Tag Archives: Music

duets with my sister

How could I have forgotten the duets!?! In a recent post shortly after my trip to Florida, I wanted to share some of the positive things about our trip and I can’t believe I forgot the duets!  But, it’s prompted me to create a separate post because as I started to think about it, we have tons of music in my family.  The duets are a part of that.

I play the flute and piccolo. My sister’s first instrument was the clarinet and she’s still really, really good!! She is one with the talent and energy to be able to play many instruments. I don’t think I can remember all the instruments she knows how to play!  One of them is flute and for years whenever we get together, we play duets. Mostly we play flute and flute duets because usually when we get together it’s away from each of our homes and it’s easier to carry a flute than a clarinet. We have played flute/clarinet duets too but it’s been a while since we’ve done that. And, in the last several years on our semiannual trips to Florida to visit our mother, we played flute and flute duets.

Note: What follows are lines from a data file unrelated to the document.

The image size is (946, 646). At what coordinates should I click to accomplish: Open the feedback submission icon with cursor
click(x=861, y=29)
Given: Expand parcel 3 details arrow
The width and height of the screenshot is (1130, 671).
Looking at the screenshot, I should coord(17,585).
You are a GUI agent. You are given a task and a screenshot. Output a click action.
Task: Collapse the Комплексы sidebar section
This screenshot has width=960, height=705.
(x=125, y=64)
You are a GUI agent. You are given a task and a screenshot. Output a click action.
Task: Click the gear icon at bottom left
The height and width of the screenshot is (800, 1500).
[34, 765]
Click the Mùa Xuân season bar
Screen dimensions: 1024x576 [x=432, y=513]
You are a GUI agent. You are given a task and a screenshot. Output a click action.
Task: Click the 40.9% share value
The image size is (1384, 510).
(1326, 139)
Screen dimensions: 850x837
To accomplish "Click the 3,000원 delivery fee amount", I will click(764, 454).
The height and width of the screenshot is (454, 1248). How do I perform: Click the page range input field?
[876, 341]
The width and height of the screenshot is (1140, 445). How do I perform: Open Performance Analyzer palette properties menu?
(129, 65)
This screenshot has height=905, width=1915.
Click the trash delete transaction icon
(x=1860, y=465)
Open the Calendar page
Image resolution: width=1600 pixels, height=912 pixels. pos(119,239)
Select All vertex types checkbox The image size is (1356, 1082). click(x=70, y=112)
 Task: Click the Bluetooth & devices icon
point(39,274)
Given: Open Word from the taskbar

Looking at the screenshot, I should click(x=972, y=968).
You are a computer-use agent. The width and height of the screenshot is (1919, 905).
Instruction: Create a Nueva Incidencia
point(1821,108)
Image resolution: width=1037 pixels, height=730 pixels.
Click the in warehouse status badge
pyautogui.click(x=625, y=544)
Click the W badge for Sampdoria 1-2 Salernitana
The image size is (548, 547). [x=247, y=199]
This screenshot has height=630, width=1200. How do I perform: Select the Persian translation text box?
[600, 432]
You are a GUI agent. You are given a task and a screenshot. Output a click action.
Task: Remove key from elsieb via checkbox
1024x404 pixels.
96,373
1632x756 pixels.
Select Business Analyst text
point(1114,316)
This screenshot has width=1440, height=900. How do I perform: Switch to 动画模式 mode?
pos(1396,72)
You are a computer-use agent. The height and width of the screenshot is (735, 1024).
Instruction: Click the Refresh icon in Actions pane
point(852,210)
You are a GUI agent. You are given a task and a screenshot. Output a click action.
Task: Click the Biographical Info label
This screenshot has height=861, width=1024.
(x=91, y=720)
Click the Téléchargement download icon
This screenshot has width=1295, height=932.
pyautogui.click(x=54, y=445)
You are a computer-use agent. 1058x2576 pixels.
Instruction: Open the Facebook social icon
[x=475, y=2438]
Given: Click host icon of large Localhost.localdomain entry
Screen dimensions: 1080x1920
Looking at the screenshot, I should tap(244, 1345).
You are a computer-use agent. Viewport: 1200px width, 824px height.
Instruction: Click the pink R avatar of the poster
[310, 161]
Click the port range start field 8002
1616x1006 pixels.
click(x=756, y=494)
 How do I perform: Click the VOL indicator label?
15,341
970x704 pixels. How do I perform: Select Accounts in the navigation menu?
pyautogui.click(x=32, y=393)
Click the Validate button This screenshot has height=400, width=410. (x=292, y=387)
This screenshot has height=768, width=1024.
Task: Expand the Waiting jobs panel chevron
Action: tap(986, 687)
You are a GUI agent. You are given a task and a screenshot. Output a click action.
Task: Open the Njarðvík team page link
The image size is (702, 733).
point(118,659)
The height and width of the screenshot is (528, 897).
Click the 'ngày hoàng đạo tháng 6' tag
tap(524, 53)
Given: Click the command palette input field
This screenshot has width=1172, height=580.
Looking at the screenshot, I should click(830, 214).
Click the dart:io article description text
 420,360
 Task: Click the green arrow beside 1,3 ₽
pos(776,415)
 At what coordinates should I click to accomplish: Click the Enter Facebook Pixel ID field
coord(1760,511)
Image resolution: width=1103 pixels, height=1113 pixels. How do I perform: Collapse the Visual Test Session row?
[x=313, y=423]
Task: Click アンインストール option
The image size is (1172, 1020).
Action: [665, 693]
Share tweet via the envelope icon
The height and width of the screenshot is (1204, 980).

Then I remembered some photos of us playing flute duets.

We have several musicians in our family.  Mom played trombone in high school. Her brother played guitar and mandolin and perhaps banjo as well.  My sister plays or has played clarinet, oboe, saxophone, flute and piano. These are the ones I can remember.  There might be more!  While I play the flute fairly well, she is the real musician.  You’ve got to be talented to play so many instruments!

To continue with the list of musicians, my husband plays bass guitar and he gave our daughter initial lessons on the bass and she picked it up quickly. She plays bass guitar in jazz band at school and she plays the viola as well.  My mother has a beautiful soprano voice and spent many of her retirement years in singing groups.  At one point she was the director of one of them at her retirement village.  While we were in Florida in March to close up her apartment we came across the pile of song lyrics that we set aside when we were there in November.  I had told Miss M about how when we gave Mom the folder of lyrics she began singing the songs.  Miss M really wanted to hear her grandmother sing so we gave Mom the folder and that was our entertainment that night! She sang song after song after song.  And Miss M recorded them.  More happy memories from that trip.

I also sing soprano but some of the upper range notes are too hard for me. I have said that I probably should be an alto. But because the flute parts are typically the melody, it’s difficult for me to sing anything but the melody. So, I stick with soprano for now. I might get brave some day and sing alto. I have sung in various choirs over the years and have enjoyed each one. I’ve always found that music helps bring me out of a bad mood or a funk.  Playing an instrument or singing in a choir is great fun and another way to release creative energy.  It also helps alleviate the blues.  It’s hard to be in a bad mood whilst playing or singing.

I’m going to close with one of my favorite photos of my sister and me playing duets. This was at a Christmas gathering in 1986. Look how young we are!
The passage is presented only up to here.